Hoy he vuelto a Alemania, tras mi último viaje en avión a España durante mi Erasmus. El próximo será en coche para dejar atrás Bamberg, regresar a Madrid y despachar la carrera. Sólo ahora, cuando vuelvo a alejarme de mi familia y mi gran compañera de los días es la radio, valoro la felicidad del primer y efímero día en mi país: ese primer contacto tras varios meses con mi padre y mi madre, esos planes y cosas que hacer y pensar en el entorno y en los aires de mi infancia.
Pero también valoro lo que sólo un friki como yo podía detenerse a apreciar: una pausa, un paréntesis de los que no se ven durante mi ya inequívoca permanencia en el extranjero. Me refiero a una simple parada en carretera. Como digo, puede que sea un rarito en este aspecto, pero para mí no hay mejor manera de vivir España y comprenderla que en un bar de carretera.
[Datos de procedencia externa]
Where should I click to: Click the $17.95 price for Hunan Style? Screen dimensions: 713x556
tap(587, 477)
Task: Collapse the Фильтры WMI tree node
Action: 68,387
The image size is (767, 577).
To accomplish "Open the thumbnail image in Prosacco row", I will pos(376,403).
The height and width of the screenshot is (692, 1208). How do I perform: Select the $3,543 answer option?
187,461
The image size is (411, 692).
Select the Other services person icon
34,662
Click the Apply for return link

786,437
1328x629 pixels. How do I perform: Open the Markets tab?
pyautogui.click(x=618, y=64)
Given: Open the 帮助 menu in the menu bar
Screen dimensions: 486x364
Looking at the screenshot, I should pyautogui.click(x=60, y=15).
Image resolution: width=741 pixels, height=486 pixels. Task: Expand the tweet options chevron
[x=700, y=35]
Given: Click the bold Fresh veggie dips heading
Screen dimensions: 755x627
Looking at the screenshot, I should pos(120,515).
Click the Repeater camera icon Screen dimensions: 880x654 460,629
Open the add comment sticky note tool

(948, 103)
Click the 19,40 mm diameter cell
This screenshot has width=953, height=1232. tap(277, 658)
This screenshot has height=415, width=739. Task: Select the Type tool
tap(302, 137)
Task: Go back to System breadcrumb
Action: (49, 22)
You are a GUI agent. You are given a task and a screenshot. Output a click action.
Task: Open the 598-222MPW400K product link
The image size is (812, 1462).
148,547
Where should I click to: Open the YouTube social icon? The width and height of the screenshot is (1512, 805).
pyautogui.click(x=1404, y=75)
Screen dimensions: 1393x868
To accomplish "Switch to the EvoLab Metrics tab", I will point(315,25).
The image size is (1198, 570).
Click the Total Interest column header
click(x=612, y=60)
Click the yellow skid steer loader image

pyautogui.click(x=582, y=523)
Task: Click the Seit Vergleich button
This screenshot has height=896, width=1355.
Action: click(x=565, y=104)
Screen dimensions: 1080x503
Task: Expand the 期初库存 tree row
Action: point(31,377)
Esa primera noche, después de recogerme en el aeropuerto, mi padre decidió que parásemos en La Palmosa, un restaurante-hotel que cae casi por accidente en un polígono industrial cerca de Alcalá de los Gazules, provincia de Cádiz. Lo primero que vimos en la puerta fueron dos coches de la policía. Uno de la Guardia Civil y otro de la Policía Local, dos parejas de agentes con un hambre que no entiende de uniformes y que a mí, a esas horas de la noche, también me había conquistado. Al aparcar el coche dimos un descanso a Onda Cero y Carlos Alsina, y por todo sonido sólo me quedaban los grillos de alrededor, que hacían las veces de alguaciles de la venta, bajo un manto de estrellas que, lo sabía yo bien, no me iba a esperar despierto para cuando llegara a Sevilla.
Entramos en la pensión y los pantalones y chamarretas verdes de la benemérita, apoyada en la barra, se mezclaron con el tintineo de la típica tragaperras que no falta en ningún lugar de papeo del país, formando esta simbiosis de sensaciones un cóctel interesante con nombre español, tirando a cañí. Tal sugerencia no evitó que pidiera una coca cola para acompañar los churrascos y la carrillada en los que había puesto sus ojos mi padre. Mis ojos, por su parte, necesitaban ver algo diferente a lo que habían estado viendo las semanas anteriores, y por ello escanearon el lugar. Detrás de mí, si se tiene en cuenta que yo ya me apoyaba en la barra, junto a la entrada, un mapa bastante grande de las autonomías de España, presentado como un mapa del tiempo cuya única sintonía seguía siendo la de la máquina tragaperras. A mi izquierda la tele sintonizaba Canal Sur, dando un programa especial con los Morancos, Jesulín de Ubrique, su hermana y Ortega Cano, este último llevándonos a inferir que estaba grabado, dado su accidente de coche reciente. A mi derecha, los dos guardias civiles, jóvenes y robustos, comían sin respirar junto a los municipales, más arrugados, canosos y enjutos. Un borracho gracioso pedía que su cerveza fuera con alcohol, y se preguntaba, sin abandonar la guasa ni azorarse ante la policía, en qué cabeza entraba lo de beber una cerveza sin alcohol.
Comer con hambre es uno de esos placeres que te regala el día. Observar con hambre, esa hambre de conocer y de comer, es una de las inedulibles llaves del saber.